Pretending To See The Future #3

by Oliver Rose

The Number One Song In Heaven – Sparks (1979) Track from the album No. 1 in Heaven

Of the six tracks produced by pop-pioneer Giorgio Moroder and featured on the LP No. 1 in Heaven, this song is one of three that would become top 40 singles. Best-known in its three-minute 7” incarnation, the full-length cut of this track opens with ghostly-chorale multitracking of Russell Mael’s vocal and the steady throb of lapping saw waves. At the 3:30 mark, that gentile ethereal choir is swapped for hi-NRG disco pulse, kick-started by the famous drum fill that opens the 7” version of the record. Sparks’ dynamic here is as much Moroder’s as it is their own; the sharp tonality of the synthesisers mirrors Moroder’s work on Donna Summer’s I Feel Love – and yet the absurd subject-matter and crazed falsetto are undoubtedly the doing of the brothers Mael.

The Number One Song In Heaven

Ice Machine – Depeche Mode (1981) B-side of standalone single Dreaming Of Me

Vince Clarke’s brief tenure with Depeche Mode produced some of the most anomalous work in their catalogue. But whilst some of his contributions might seem embarrassingly gay next to the mammoth miserablism of the band’s maturer late-80s cuts, Ice Machine is a rare slice of new wave that, whilst typically pretentious, carries with it a profound melodic sadness to transcend the tongue-in-cheek glum of early Human League or Ultravox. Clarke’s crystal arpeggios are rendered in a shimmering curtain of fatly produced synth layers, with several melodic tracks working gorgeously in unison after the 2:15 mark, a menacing reverb cloaking the click track, and Martin Gore’s nonsense lyrical whimsy delivered in faultless baritone by a floppy-haired Dave Gahan.

Depeche Mode Speak & Spell

Save A Secret For The Moon – The Magnetic Fields (1996) Track from the album Get Lost

From a whirlwind of toy keyboards and delay-laden drum machine clicks comes the voice of a bemoaned angel: “I know all the saddest people / Most of them are dead now”. This is Stephin Merritt; without doubt the most overlooked singer-songwriter of the last 20 years. I discovered the Fields via the eclectic twee-synth textures of 1993’s Holiday, and here, on follow-up Get Lost, that sound evolves. Merritt’s tear-jerkingly perfect cocktail of cynical poetry and heterogeneous musical influences underpins this wet, plodding synth number, cantillated in his signature bass vocal tone and brimming with bizarre aural weaves. Your challenge then, is to find me another artist who has so electrically advocated the exchange of intimacies via astronomy – you may just struggle…

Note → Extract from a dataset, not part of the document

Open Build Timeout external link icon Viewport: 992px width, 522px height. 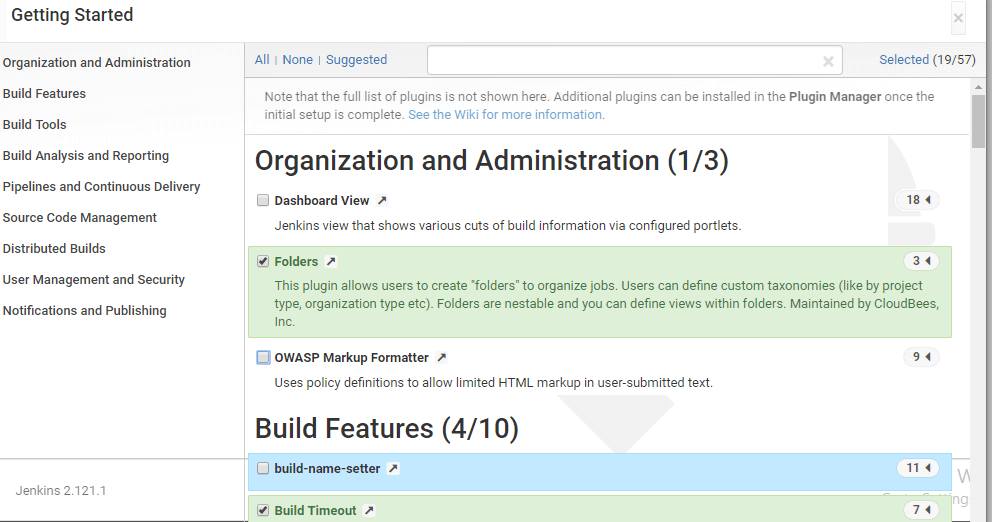[369, 511]
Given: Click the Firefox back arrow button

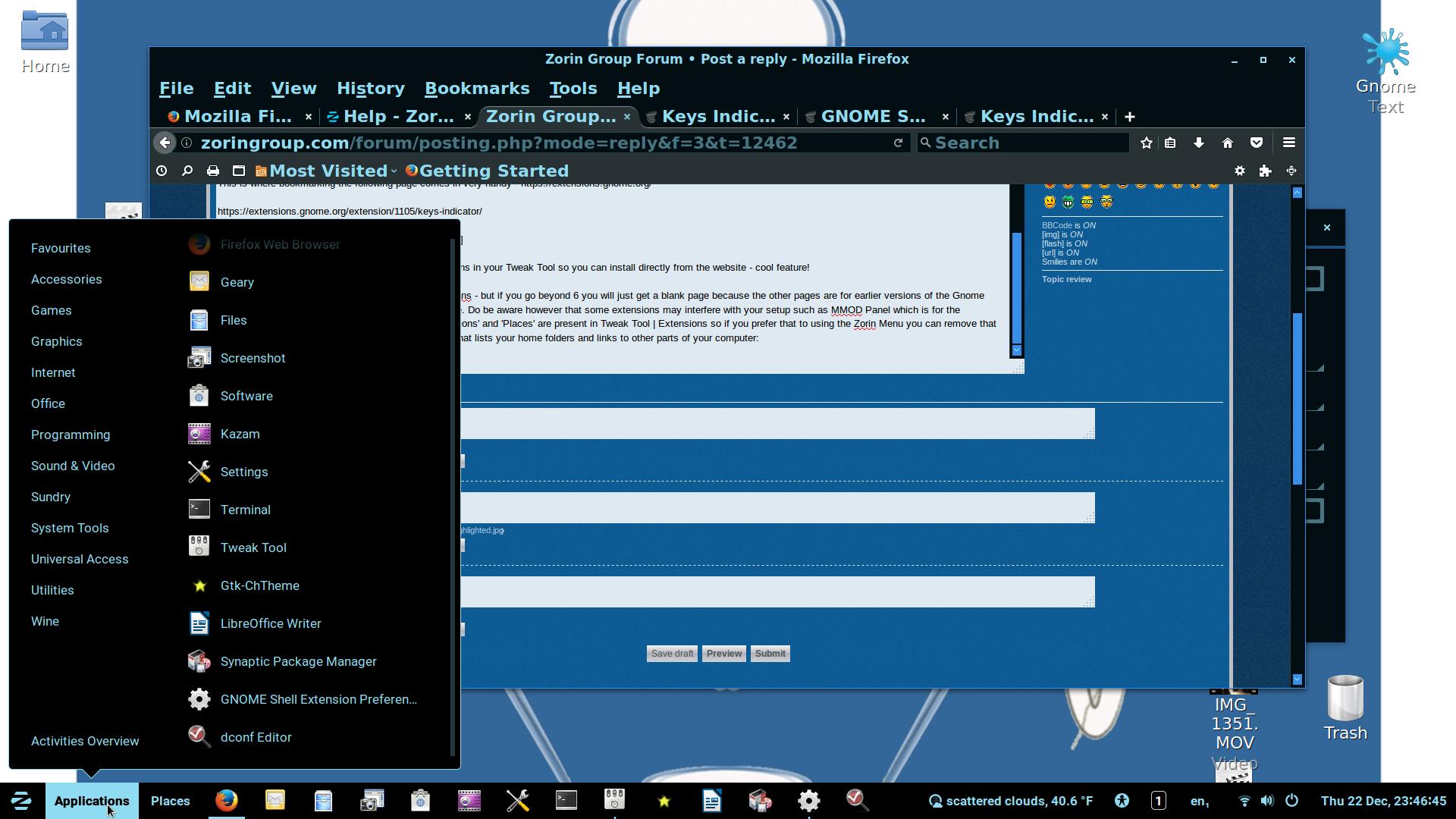Looking at the screenshot, I should pos(165,143).
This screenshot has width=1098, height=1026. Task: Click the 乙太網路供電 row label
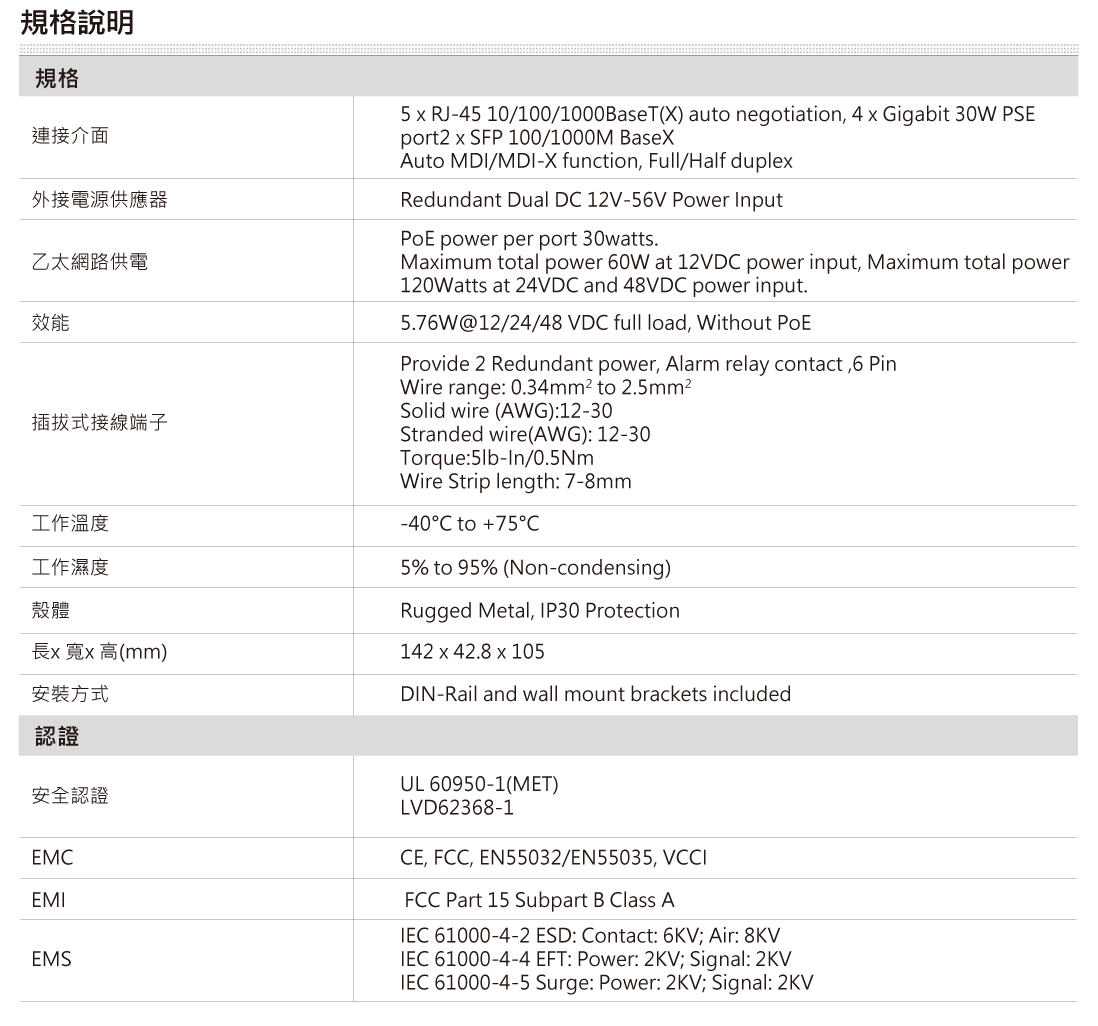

The Magnetic Fields Get Lost

Sing Once For Me – Joy Electric (2001) Track from the album The White Songbook (Legacy, Vol. 1)

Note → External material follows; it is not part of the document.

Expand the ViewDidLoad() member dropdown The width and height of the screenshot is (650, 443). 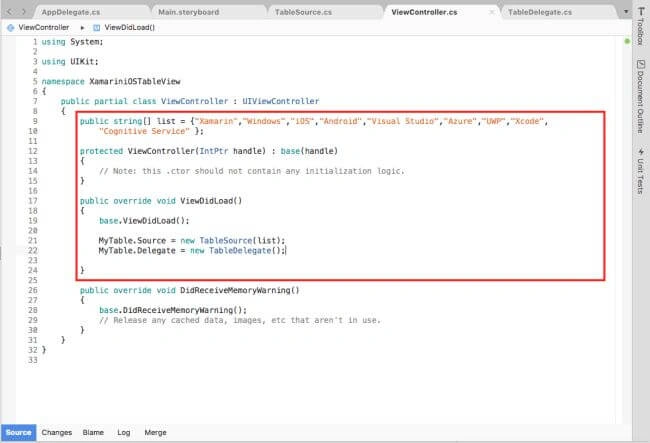point(129,27)
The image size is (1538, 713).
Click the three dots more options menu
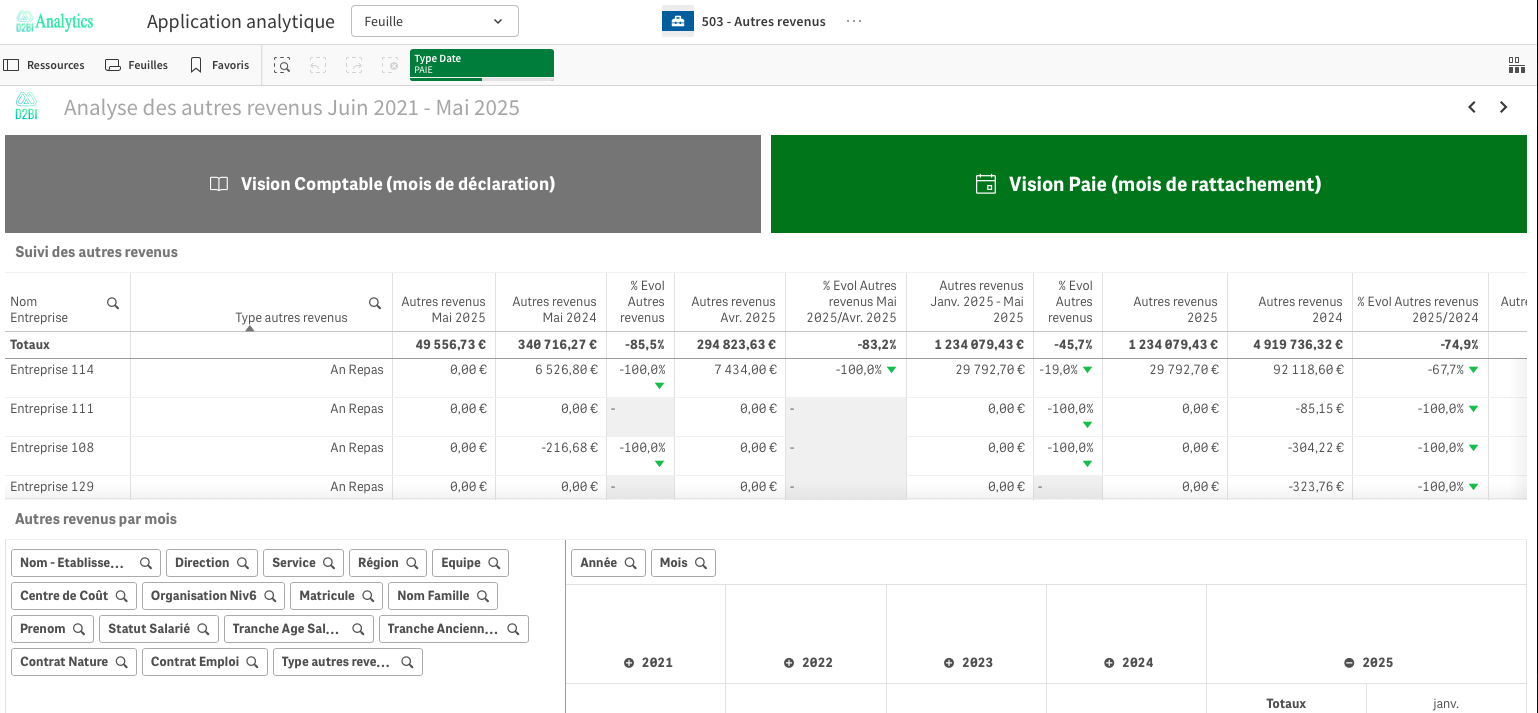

For his fifth album, South-African Christian rocker Ronnie Martin decided to use just one synthesiser alone, a trend he has continued through into successive LPs. By chance I suppose, he began with my favourite synthesiser of all time – the late Roland System 100. This is a late-70s analog synth famed for its very particular filter, sequencer and patching capabilities and was used most famously by the Human League on their first two albums, where it was also the primary instrument. Here, in a clear, modern mix, it’s juicy as ever; a complex swathe of arpeggios blends elegantly with Martin’s soft runs in a trance-like mist of noise, breaking at 3:19 for a heartstring-tugging foray into the unpredictable world of analog oscillation. This is truly sublime synth music.

The White Songbook

Lanzarote – Lindstrøm & Todd Terje (2013) Standalone single

Both Lindstrøm and Todd Terje have had recent successes in their solo work with analog synths. Lindstrøm’s 2012 LP Smalhans received critical acclaim across the board and Todd Terje even crept up to #23 on the UK albums chart with It’s Album Time, which, for an album of ’80s-indebtted synth-jazz is no small feat. Lanzarote is then, their salaciously squelchy get-together, combining Lindstrøm’s pop-sensible chord structures with Terje’s rich consistencies. A simple but thick-sounding dance-track, the thumping groove of this number is definitely best appreciated in the progressive form of the full 8:39 12” cut, though the radio edit is a fun comparative listen, with arpeg flourishes that seem more sharply-produced. Oh – and the closing vocal is hilarious.